Records from a pointing dataset:
◆ ◆ ◆ ◆

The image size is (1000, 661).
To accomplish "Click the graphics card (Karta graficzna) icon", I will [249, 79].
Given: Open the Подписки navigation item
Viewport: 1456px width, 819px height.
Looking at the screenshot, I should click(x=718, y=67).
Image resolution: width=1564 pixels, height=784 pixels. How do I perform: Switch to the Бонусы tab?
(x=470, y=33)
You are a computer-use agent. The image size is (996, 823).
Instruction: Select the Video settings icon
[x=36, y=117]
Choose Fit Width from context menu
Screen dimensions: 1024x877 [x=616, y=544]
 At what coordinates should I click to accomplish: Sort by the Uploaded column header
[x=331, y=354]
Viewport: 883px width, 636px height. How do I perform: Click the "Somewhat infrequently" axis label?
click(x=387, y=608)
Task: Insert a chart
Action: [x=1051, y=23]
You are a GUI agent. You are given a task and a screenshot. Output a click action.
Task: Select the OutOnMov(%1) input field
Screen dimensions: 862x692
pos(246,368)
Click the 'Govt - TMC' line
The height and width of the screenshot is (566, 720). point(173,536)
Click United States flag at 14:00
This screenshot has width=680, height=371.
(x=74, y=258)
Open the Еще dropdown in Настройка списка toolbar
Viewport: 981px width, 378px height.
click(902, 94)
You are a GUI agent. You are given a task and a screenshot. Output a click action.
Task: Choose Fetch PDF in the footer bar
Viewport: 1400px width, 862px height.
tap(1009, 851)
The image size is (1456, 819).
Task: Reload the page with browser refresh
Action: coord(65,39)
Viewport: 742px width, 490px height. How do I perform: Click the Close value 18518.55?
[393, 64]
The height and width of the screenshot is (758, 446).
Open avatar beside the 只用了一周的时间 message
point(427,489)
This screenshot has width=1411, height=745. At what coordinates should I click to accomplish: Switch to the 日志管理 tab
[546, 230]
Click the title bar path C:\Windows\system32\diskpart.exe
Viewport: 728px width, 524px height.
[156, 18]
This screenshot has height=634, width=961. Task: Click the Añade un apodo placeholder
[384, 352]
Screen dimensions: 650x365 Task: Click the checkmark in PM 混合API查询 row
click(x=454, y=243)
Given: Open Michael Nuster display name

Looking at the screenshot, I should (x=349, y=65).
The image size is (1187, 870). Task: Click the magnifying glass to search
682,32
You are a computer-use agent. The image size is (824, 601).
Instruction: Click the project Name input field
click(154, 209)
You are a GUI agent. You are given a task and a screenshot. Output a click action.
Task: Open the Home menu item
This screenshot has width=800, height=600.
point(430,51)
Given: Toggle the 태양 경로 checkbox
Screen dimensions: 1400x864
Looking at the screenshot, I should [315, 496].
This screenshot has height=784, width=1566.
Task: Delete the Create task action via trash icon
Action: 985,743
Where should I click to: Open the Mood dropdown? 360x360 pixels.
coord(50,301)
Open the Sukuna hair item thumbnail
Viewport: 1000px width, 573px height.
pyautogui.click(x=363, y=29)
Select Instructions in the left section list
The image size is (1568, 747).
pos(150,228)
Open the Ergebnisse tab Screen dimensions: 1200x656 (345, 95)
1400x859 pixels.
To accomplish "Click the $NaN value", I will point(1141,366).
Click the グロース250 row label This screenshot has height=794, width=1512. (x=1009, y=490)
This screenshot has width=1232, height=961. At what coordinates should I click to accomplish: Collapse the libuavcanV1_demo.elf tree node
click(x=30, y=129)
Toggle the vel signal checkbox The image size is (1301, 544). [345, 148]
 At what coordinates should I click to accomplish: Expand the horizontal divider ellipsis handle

◆ ◆ ◆ ◆

_Task requirements:_ Please rewrite the lines above, substituting "check box" for each occurrence of "checkbox" and keeping everything else unchanged.

_Solution to this exercise:_
The image size is (1000, 661).
To accomplish "Click the graphics card (Karta graficzna) icon", I will [249, 79].
Given: Open the Подписки navigation item
Viewport: 1456px width, 819px height.
Looking at the screenshot, I should click(x=718, y=67).
Image resolution: width=1564 pixels, height=784 pixels. How do I perform: Switch to the Бонусы tab?
(x=470, y=33)
You are a computer-use agent. The image size is (996, 823).
Instruction: Select the Video settings icon
[x=36, y=117]
Choose Fit Width from context menu
Screen dimensions: 1024x877 [x=616, y=544]
 At what coordinates should I click to accomplish: Sort by the Uploaded column header
[x=331, y=354]
Viewport: 883px width, 636px height. How do I perform: Click the "Somewhat infrequently" axis label?
click(x=387, y=608)
Task: Insert a chart
Action: [x=1051, y=23]
You are a GUI agent. You are given a task and a screenshot. Output a click action.
Task: Select the OutOnMov(%1) input field
Screen dimensions: 862x692
pos(246,368)
Click the 'Govt - TMC' line
The height and width of the screenshot is (566, 720). point(173,536)
Click United States flag at 14:00
This screenshot has width=680, height=371.
(x=74, y=258)
Open the Еще dropdown in Настройка списка toolbar
Viewport: 981px width, 378px height.
click(902, 94)
You are a GUI agent. You are given a task and a screenshot. Output a click action.
Task: Choose Fetch PDF in the footer bar
Viewport: 1400px width, 862px height.
tap(1009, 851)
The image size is (1456, 819).
Task: Reload the page with browser refresh
Action: coord(65,39)
Viewport: 742px width, 490px height. How do I perform: Click the Close value 18518.55?
[393, 64]
The height and width of the screenshot is (758, 446).
Open avatar beside the 只用了一周的时间 message
point(427,489)
This screenshot has width=1411, height=745. At what coordinates should I click to accomplish: Switch to the 日志管理 tab
[546, 230]
Click the title bar path C:\Windows\system32\diskpart.exe
Viewport: 728px width, 524px height.
[156, 18]
This screenshot has height=634, width=961. Task: Click the Añade un apodo placeholder
[384, 352]
Screen dimensions: 650x365 Task: Click the checkmark in PM 混合API查询 row
click(x=454, y=243)
Given: Open Michael Nuster display name

Looking at the screenshot, I should (x=349, y=65).
The image size is (1187, 870). Task: Click the magnifying glass to search
682,32
You are a computer-use agent. The image size is (824, 601).
Instruction: Click the project Name input field
click(154, 209)
You are a GUI agent. You are given a task and a screenshot. Output a click action.
Task: Open the Home menu item
This screenshot has width=800, height=600.
point(430,51)
Given: Toggle the 태양 경로 check box
Screen dimensions: 1400x864
Looking at the screenshot, I should [315, 496].
This screenshot has height=784, width=1566.
Task: Delete the Create task action via trash icon
Action: 985,743
Where should I click to: Open the Mood dropdown? 360x360 pixels.
coord(50,301)
Open the Sukuna hair item thumbnail
Viewport: 1000px width, 573px height.
pyautogui.click(x=363, y=29)
Select Instructions in the left section list
The image size is (1568, 747).
pos(150,228)
Open the Ergebnisse tab Screen dimensions: 1200x656 (345, 95)
1400x859 pixels.
To accomplish "Click the $NaN value", I will point(1141,366).
Click the グロース250 row label This screenshot has height=794, width=1512. (x=1009, y=490)
This screenshot has width=1232, height=961. At what coordinates should I click to accomplish: Collapse the libuavcanV1_demo.elf tree node
click(x=30, y=129)
Toggle the vel signal check box The image size is (1301, 544). [345, 148]
 At what coordinates should I click to accomplish: Expand the horizontal divider ellipsis handle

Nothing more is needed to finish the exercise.